There was a lot involved in making it happen. The board members were responsible for proposing the idea to the Art and Interactive Media Studies departments. Thankfully, they were on board and thought it was a fantastic idea. This is when our initial concept began to shift and change. One of the art professors suggested that rather than display student paintings, we have students and professors painting and drawing while we perform. Their art would then be shown after our performance and would be available for sale. This seemed like an even better idea, creating artwork based on the music, the reverse of how Mussorgsky created his work. We eventually learned that we wouldn’t be able to present Turovsky’s paintings, but we now had something better lined up: a live interpretation of the music.

 

The days leading up to the concert were stressful. Not only was it challenging to put together a proposal, but we also had to develop a plan to market the event. We worked with Jeanne Harmeyer, the Marketing and Communications Director for the College of Creative Arts, to develop a poster. Then we decided what the most strategic locations would be to place the posters as well as the digital displays. We also had to decide on a price point for our tickets. We don’t typically charge entry for our concerts, but because of the cost of renting the video and the intrinsic value of the concert experience, we decided to charge for tickets.

 

The actual logistics of the concert were tricky. The video was controlled through a special software program run by an Interactive Media Studies student who was also a musician. This made sure that the music lined up with the movie correctly. We also had the responsibility of testing equipment such as the stand lights. There was concern that something wouldn’t run smoothly, that the images and music wouldn’t line up, or that our stand lights would go out mid-performance. There was no telling what would actually happen the day of the concert.

 

Despite all of our concerns, the performance was a huge success. Everything ran smoothly and the artists created a variety of beautiful artworks. It was a rewarding experience for everyone involved. It was one of the first large scale collaborations between different arts departments that we know of, and we certainly look forward to projects like this one in the future.
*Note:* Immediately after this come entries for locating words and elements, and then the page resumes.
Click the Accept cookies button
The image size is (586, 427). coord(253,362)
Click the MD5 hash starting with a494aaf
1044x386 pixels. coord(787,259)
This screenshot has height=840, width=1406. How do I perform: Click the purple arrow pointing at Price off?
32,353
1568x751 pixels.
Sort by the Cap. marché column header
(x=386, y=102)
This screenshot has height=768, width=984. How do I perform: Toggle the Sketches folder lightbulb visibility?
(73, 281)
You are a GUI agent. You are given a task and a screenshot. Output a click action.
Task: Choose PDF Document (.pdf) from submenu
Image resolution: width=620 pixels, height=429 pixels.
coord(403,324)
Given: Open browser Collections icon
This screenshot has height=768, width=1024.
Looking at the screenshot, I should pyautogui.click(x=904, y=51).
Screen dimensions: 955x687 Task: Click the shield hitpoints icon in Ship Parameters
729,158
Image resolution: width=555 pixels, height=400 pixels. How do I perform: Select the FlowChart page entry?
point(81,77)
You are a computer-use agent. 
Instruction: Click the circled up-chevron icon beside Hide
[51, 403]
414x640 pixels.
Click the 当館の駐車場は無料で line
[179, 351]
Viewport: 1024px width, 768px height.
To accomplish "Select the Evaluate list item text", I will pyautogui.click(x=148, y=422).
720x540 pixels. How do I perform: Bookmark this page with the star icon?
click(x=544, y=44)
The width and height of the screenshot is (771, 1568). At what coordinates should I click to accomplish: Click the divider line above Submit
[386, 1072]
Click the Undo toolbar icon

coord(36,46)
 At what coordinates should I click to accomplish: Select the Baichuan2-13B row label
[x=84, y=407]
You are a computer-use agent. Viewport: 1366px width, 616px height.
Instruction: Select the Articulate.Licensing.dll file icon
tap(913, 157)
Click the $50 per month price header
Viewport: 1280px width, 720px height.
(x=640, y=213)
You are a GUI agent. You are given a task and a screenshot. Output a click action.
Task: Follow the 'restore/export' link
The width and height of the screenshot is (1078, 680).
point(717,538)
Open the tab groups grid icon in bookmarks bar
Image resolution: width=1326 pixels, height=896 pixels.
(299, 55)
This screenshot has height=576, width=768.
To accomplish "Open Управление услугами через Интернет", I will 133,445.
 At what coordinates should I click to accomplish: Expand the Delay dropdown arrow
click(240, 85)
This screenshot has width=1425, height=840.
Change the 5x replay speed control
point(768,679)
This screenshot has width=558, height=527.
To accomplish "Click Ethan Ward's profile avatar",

I think all of the board members began to appreciate how much work goes into planning an arts event, and there are people who do this kind of work everyday in order to present the arts events we all enjoy. It wasn’t easy, but eventually all of the details came together, working in harmony to create a magical experience of Pictures at an Exhibition.

 

Ashley Overby is an aspiring orchestral musician studying Music Performance and Biology at Miami University.